Have you checked your ammonia and nitrites? As I understand it, the Jobes fert sticks contain urea which can cause an ammonia spike if they aren't pushed down far enough into the substrate.

If you do choose to remove them, make sure you check your ammonia and nitrite in addition to your nitrate to ensure that messing with them didn't throw even more ammonia into the water.
ammonia is 0.5
Nitrite 0.5
Nitrate 10.0
I already separate the fish, remove what was left of jobe stick fertilizer and wash my substrate really good.
After I fill the tank up and make 100% water change.

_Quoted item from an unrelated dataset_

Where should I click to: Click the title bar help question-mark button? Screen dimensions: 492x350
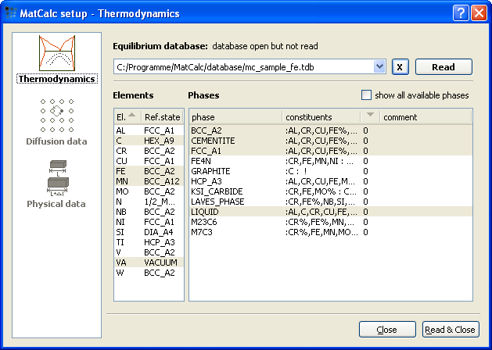(460, 13)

I also put one of this micro filtration pads (polish pads) on my filter try to eliminate the whate film on surface of water. Nothing work so far.

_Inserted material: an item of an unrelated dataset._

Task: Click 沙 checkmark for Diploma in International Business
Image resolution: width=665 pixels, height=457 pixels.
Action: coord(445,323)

The dish is safe on my 29g hospital tank but I'm afraid to lose my plants.
Your plants should be okay. The ammonia and nitrites won't hurt them. In fact, they'll use them for food just like they use nitrates. However, you do not want to put your fish back in until you get the ammonia and nitrites go back to 0 (and stay at 0).

To clean out the surface film, you may want to add purigen or carbon to your filter and change your filter's output so that it causes surface agitation in order to break up the film. Also, keep doing large water changes. Use the vacuum tube to not only clean whatever is on the surface of the substrate, but you can also use it like a surface skimmer. Don't forget to rinse out the vacuum tube and hose before using it to put fresh water back in the tank so you don't inadvertently transfer the film right back into the tank.

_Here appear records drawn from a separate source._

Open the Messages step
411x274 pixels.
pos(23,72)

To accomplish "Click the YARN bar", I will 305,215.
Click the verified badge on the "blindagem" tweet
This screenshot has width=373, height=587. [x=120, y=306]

Use the siphon like a skimmer, or use other physical means of removing the white stuff. Try this: Put some polyester floss in a fish net and skim the surface with that.
If you drain the tank the surface scum will stick to the sides as the tank drains. You could then wipe off the sides. But it will also stick to everything else, such as the plants, driftwood, rocks... and wiping these is a lot harder.
Do not rely on activated carbon to remove the white stuff. AC is good to remove a lot of different things, but is not very active on most fertilizers. If this scum came from the Jobes Spikes I do not know how effective AC will be.
I am not saying do not use it at all, just suggesting that you not rely on AC as the only material that might help against the white scum.

Keep up the cleaning until the ammonia and nitrite both are 0 ppm and stay that way.